Il se trouve qu'en France nous avons depuis longtemps une politique nataliste assumée et qui fait l'objet d'un assez large consensus politique. Il s'ensuit que la France a un des meilleurs taux d'accroissement naturel d'Europe, ce qui est un atout précieux lorsque nous devons traiter la question de l'équilibre démographique de nos régimes de retraites. Par conséquent, nous avons déjà une tradition de dispositifs ambitieux de soutien aux familles. Il est certain que développer de façon significative le congé de paternité serait coûteux ; mais après tout ce serait d'une certaine façon le prolongement de notre politique de la famille, en ce qu'il s'agit de permettre aux familles d'avoir des enfants et de les accompagner au plus près dans les premières semaines de leur vie. La nouveauté décisive consiste à fixer l'objectif que les naissances ne fragilisent plus la vie professionnelle des mères, en permettant aux pères d'être plus présents dans les premières semaines de la vie, si importantes. Le législateur a commencé à mettre en place ce congé paternité, et nous voyons aujourd'hui les développements qui lui ont été donné en Norvège.

Il nous faut parvenir à faire évoluer les mentalités pour que la parentalité ne soit plus perçue comme un frein à l'ambition professionnelle. Aujourd'hui, un nombre toujours croissant de pères sont demandeurs de dispositifs leur permettant de s'impliquer de façon plus importante dans cette période cruciale, sans en subir le contrecoup professionnel. C'est ici que le législateur doit intervenir, pour garantir aux salariés, hommes et femmes, que leur situation professionnelle ne soit pas fragilisée par la parentalité.

Le modèle norvégien a le très grand mérite d'offrir une approche globale, particulièrement efficace semble-t-il : une politique publique qui englobe dans une analyse cohérente la vie professionnelle et la vie familiale, d'une part, et les femmes et les hommes, d'autre part.

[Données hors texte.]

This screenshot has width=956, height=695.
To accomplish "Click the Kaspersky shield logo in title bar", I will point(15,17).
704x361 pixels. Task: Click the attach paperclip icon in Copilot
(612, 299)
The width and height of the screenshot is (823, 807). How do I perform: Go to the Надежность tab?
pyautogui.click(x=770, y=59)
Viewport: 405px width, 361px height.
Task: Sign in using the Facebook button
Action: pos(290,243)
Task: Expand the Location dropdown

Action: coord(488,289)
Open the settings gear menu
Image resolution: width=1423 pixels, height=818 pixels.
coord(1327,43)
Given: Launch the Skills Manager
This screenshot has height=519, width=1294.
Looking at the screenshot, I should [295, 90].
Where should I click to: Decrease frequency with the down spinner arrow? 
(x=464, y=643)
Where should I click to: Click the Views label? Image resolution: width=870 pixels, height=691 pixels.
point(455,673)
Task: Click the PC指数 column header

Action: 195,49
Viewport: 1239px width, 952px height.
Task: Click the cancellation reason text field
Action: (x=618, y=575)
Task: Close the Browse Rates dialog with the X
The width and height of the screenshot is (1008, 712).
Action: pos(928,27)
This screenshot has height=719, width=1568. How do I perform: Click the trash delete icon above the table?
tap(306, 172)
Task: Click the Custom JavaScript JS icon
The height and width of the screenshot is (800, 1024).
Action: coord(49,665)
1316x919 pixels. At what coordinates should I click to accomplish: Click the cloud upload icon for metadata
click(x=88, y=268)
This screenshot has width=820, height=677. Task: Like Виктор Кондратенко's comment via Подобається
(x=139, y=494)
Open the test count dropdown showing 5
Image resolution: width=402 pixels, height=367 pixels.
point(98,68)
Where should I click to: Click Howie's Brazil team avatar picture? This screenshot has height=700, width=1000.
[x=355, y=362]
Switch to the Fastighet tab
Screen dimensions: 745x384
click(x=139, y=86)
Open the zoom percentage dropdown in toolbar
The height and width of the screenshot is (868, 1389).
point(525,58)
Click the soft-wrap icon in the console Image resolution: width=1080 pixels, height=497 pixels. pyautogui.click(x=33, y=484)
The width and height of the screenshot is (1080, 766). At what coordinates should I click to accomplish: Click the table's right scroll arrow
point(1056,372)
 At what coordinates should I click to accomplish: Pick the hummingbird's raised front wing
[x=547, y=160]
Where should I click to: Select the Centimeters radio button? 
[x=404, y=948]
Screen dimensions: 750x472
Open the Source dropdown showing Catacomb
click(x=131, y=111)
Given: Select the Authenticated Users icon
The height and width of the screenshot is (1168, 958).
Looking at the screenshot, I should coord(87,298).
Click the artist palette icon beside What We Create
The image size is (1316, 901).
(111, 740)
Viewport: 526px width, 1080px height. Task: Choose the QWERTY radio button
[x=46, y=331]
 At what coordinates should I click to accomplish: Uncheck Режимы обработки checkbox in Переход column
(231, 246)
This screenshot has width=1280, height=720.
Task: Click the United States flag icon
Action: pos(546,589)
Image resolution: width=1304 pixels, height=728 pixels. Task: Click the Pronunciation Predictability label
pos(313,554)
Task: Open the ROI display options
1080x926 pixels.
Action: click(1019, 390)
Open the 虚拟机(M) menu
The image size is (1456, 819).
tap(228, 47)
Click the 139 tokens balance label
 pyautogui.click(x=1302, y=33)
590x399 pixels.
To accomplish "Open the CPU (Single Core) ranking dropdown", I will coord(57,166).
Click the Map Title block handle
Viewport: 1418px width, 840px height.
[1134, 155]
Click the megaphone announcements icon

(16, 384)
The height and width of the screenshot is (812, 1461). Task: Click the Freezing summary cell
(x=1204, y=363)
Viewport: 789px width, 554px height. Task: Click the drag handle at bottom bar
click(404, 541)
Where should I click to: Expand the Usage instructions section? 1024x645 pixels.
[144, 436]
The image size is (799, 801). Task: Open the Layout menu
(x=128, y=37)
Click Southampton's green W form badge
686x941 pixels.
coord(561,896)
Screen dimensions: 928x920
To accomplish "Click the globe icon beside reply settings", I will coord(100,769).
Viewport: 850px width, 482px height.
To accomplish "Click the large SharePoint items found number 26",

Pour nous Français, un tel modèle, par son ambition et par ses résultats, ne peut que nous faire réfléchir et nous donner envie d'avancer. Ces questions sont du reste au coeur de nos débats de société. Le Sénat a examiné il y a quelques jours un projet de loi traitant notamment de ces questions. Ce vaste sujet est loin d'être tranché, mais nous sentons bien que des évolutions profondes sont en cours, et la Norvège nous donne sans doute un exemple de ce vers quoi nous nous dirigeons : un modèle économique et social tendant vers l'égalité professionnelle entre les femmes et les hommes, ce qui permettrait à la fois une plus grande efficacité économique au niveau national, et le maintien d'une démographie plus favorable que celle de beaucoup de pays européens.

En conclusion, je souhaite adresser à tous les participants au colloque, au nom de l'ensemble de nos collègues Sénateurs du groupe d'amitié, tous nos remerciements et toute notre amitié.